<P dir=ltr align=left>Age and origin of terra rossa soils in the conawara area of south australia</P>
The famous Terra Rossa soil in the Coonawarra area, South Australia, is dominated by locally derived aeolian detritus, which probably accumulated over the last 120–130 ka. Four soil profiles and associated limestone and lunette deposits were investigated using the following methods: mass balance geochemistry of bulk soil samples (major and trace elements), quantitative X-ray diffraction (XRD) mineralogy, strontium isotopes (87/86), as well as grain-size analysis and cation exchange capacity. These data show that the Terra Rossa soil from the Coonawarra has a thick, clayey B-horizon which is geochemically homogeneous and dominated by smectite and kaolinite. Mass-balance calculations show unrealistic weathering scenarios when plotted using silicate residuum from the underlying limestone as parent. Realistic weathering scenarios are produced with fine-grained silicate material from local lunette deposits as parent. Strontium isotopes of silicate residuum from Gambier Limestone (0.78) contrast strongly with the clayey B-horizon (0.726). Strontium isotope ratios of silicate material from a local lunette (0.725) are similar to the B-horizon soil values. Strontium isotope ratios from regional geological units indicate that the strontium signature in the lunette and soil B-horizon is dominated by weathering products from the Palaeozoic Kanmantoo shales, extensively exposed upwind to the west on Kangaroo Island and the Fleurieu Peninsula.

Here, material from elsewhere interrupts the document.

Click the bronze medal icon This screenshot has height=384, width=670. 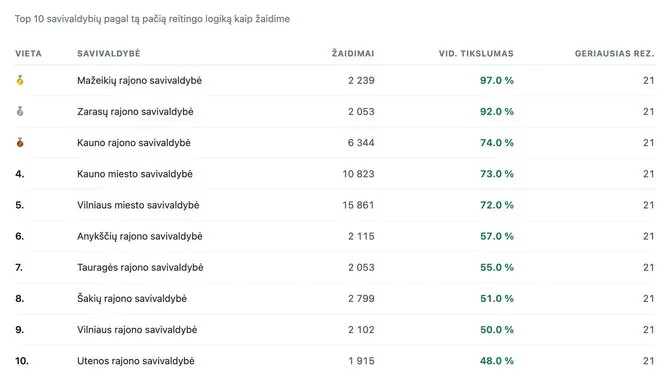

Optical (optically stimulated luminescence, OSL) dating of 61 individual quartz grains (single aliquot) from three samples in the Coonawarra soil profile (one from the A-horizon and two from the B-horizon) shows that most of the quartz sand grains have been buried for only a few thousand years. Many of the grains, however, have been buried for tens of thousands of years with three grains having exposure ages of between 105 and 109 ka. The large population of young exposure dates represents quartz sands recently exposed in the A-horizon and which have been translocated down to the B-horizon. The older exposure dates are interpreted as representing grains that were buried during or soon after the accumulation of wind-blown silt and clay. Our current model concerning the timing and conditions of aeolian deposition of the Coonawarra soil is that much of it accumulated during the relatively wet, last interglacial period around 120–130 ka. During that time span, it is thought that the playa–lunette systems in the low-lying areas to the west were particularly active and generated a significant local dust flux.